--- start Given records ---
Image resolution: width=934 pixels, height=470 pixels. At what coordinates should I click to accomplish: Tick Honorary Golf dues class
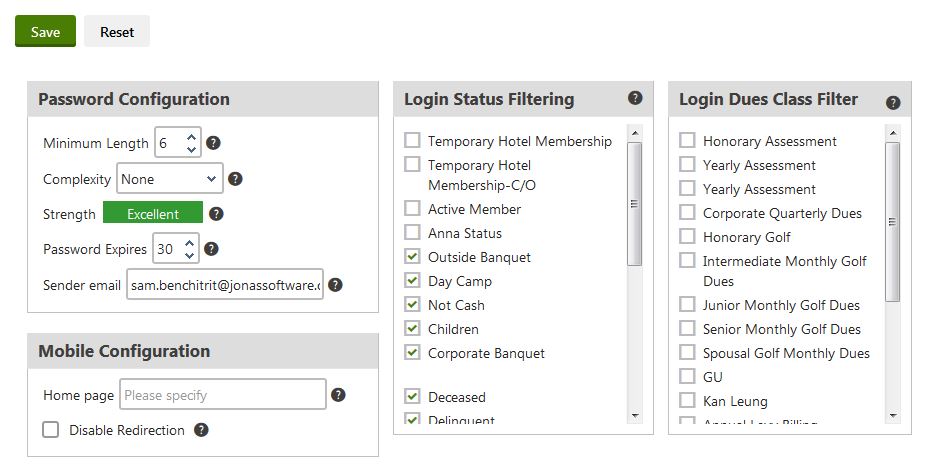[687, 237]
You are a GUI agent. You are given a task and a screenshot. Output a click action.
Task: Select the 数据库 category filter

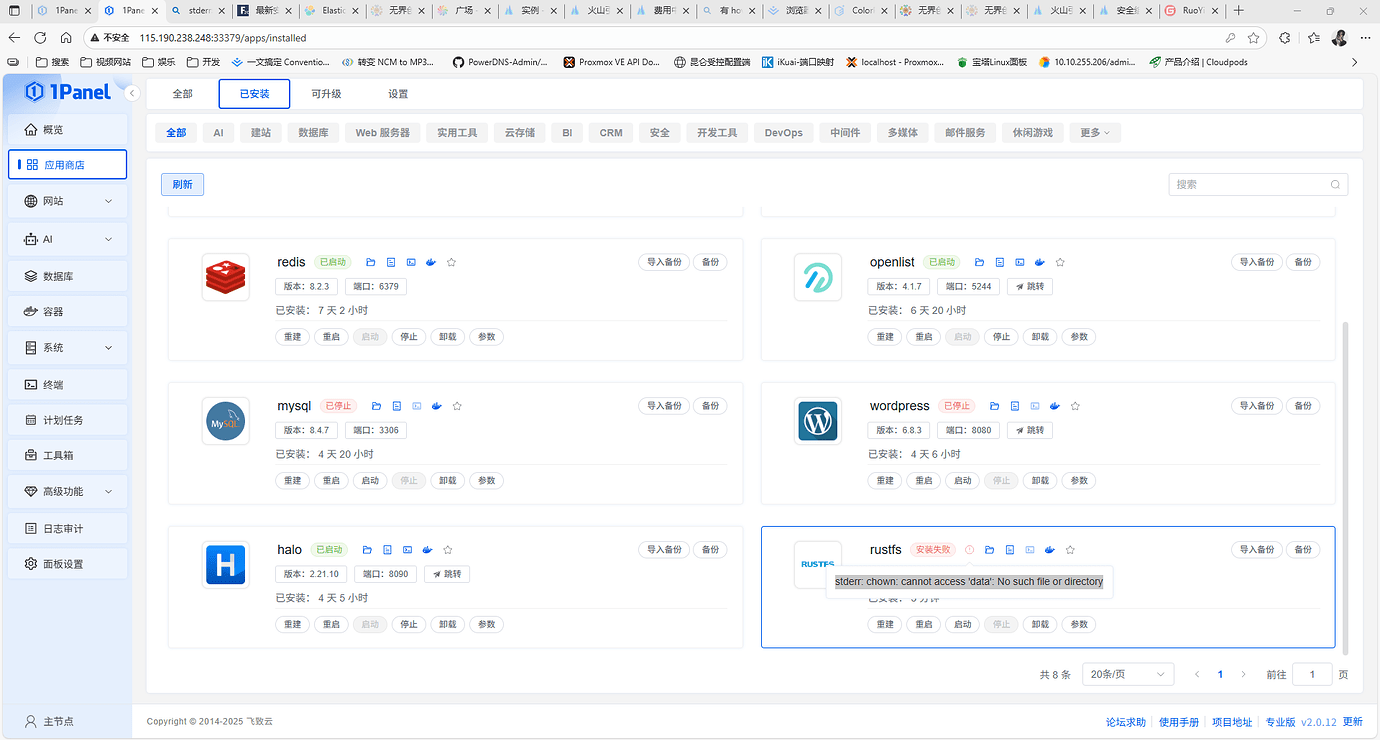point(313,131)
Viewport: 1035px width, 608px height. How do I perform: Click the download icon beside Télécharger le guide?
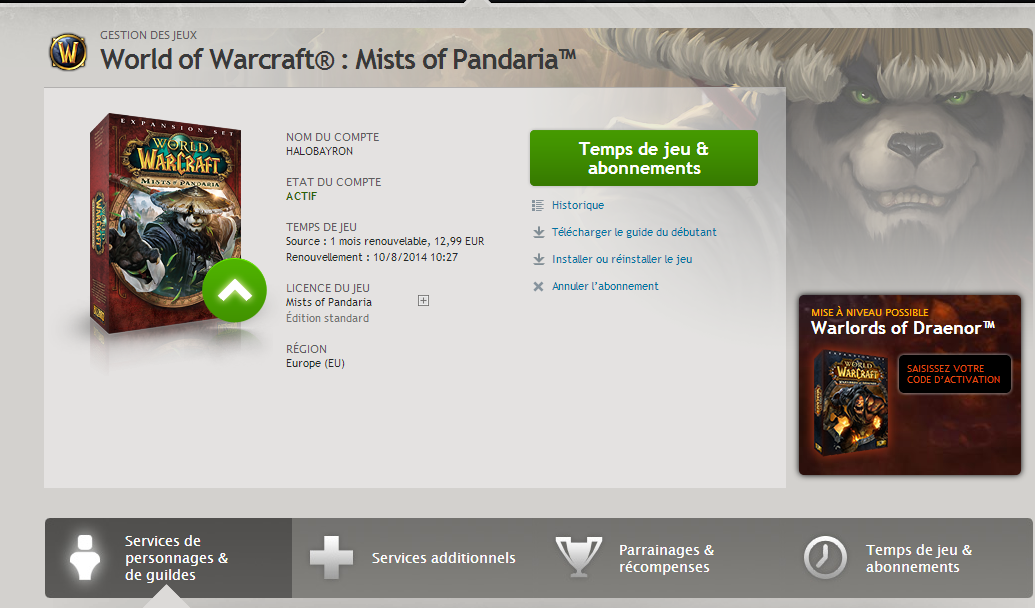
--- end Given records ---
● **Work instructions**: Write out every row above in full, with each coordinate shifted by adding 81 to it. Leave the pictures out.

● **Full response**:
Image resolution: width=934 pixels, height=470 pixels. At what coordinates should I click to accomplish: Tick Honorary Golf dues class
[768, 318]
You are a GUI agent. You are given a task and a screenshot. Output a click action.
Task: Select the 数据库 category filter

point(394,212)
Viewport: 1035px width, 608px height. How do I perform: Click the download icon beside Télécharger le guide?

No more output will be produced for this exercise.